THE MOST DANGEROUS PARTY

The most dangerous party in the world is no longer the Communist Party which enslaved vast populations before it crumbled. The second most dangerous party, the office party, continues to promote chaos, organizational upheaval, dyspepsia, fisticuffs and unemploymnet.

The recent holiday bash of the Whimsey Widget Company for its loyal staff contained two volatile ingredients. First was the pretense of a spirit of camaraderie in a group which is used to the stringent rules of a chain gang. When the second ingredient, alcohol, is mixed in, the results can be staggering.
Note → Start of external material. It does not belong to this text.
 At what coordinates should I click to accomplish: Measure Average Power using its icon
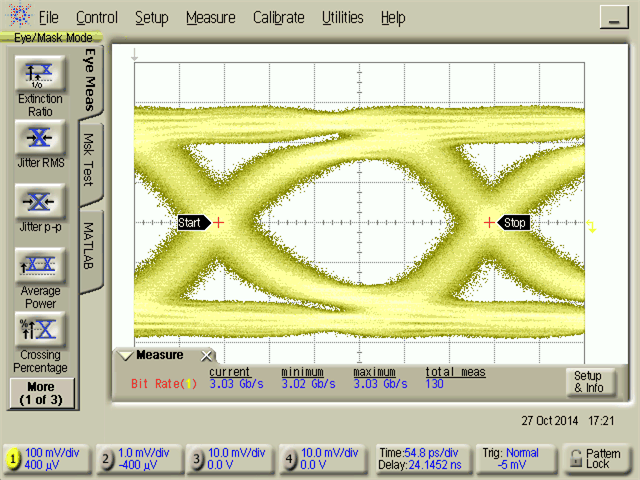(39, 264)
The festivities begin with a merry speech by Vice President Cuthbert Mainchance, an infrequent visitor to the office. He usually cuts everyone dead, but today he’s a jolly elf with inaccurate first name greetings and feeble handshakes.

Underlings smile politely, reflecting on Mr. Mainchance’s rise to the top owing to his courage to marry President Whimsey’s middle-aged daughter. Every employee has a warm feeling in his breast for V.P. Mainchance. It’s very similar to heartburn.

Mr. Mainchance does not dwell on boring company performance details. This is a party, after all, and he knows very little about these details. In fact, he’s not sure what the company makes, but he knows, to the penny, what he makes.

Checking his notes, he praises the acheivements of key employees like Office Manager Simon Hartless who “treats the staff like his own family.” Everyone nods in agreement, knowing Mr. Hartless’ real family ran away years ago.

There’s an expression of appreciation for veteran switchboard operator Mrs. Smirf (who often takes calls from a giggly female named “Boopsy” who leaves messages for a certain V.P.) And special praise for old Mr. Coot in accounting who’s been with the company longer than anyone can remember, including Mr. Coot.

New employees must be embraced into the bosom of the company, V.P. Mainchance says as he introduces steno clerk Zelda Zowie. A slight disturbance occurs as two mailroom boys attempt to obey the order.

He expresses pride in the elegant buffet table which is “loaded with the traditional delectable dishes and mouth-watering desserts.” There is whispered disagreement by some who claim last year’s fare was much better. Others say it is actually the thawed out leftovers from last year.

But the drinks are fresh and, according to Ms. Zowie, so are the mailroom boys. She has locked herself in the ladies room and they are pounding on the door. Mr.Hartless has just opened his present from the staff, a wooden plaque with the burned-in message, “To a Swill Guy.” He will have it checked for fingerprints.

Old Mr. Coot, under the influence and also under the table, is mumbling something about his upcoming trip to South America just before the next audit.

Ms. Zowie has accidentally tripped the burglar alarm as she escaped through the ladies room window and a dozen policemen have burst into the building, slipping and falling on discarded hors d’ouevres. Well-oiled V.P. Mainchance ignores the commotion and turns to his bleary-eyed audience to announce, “In contusion….”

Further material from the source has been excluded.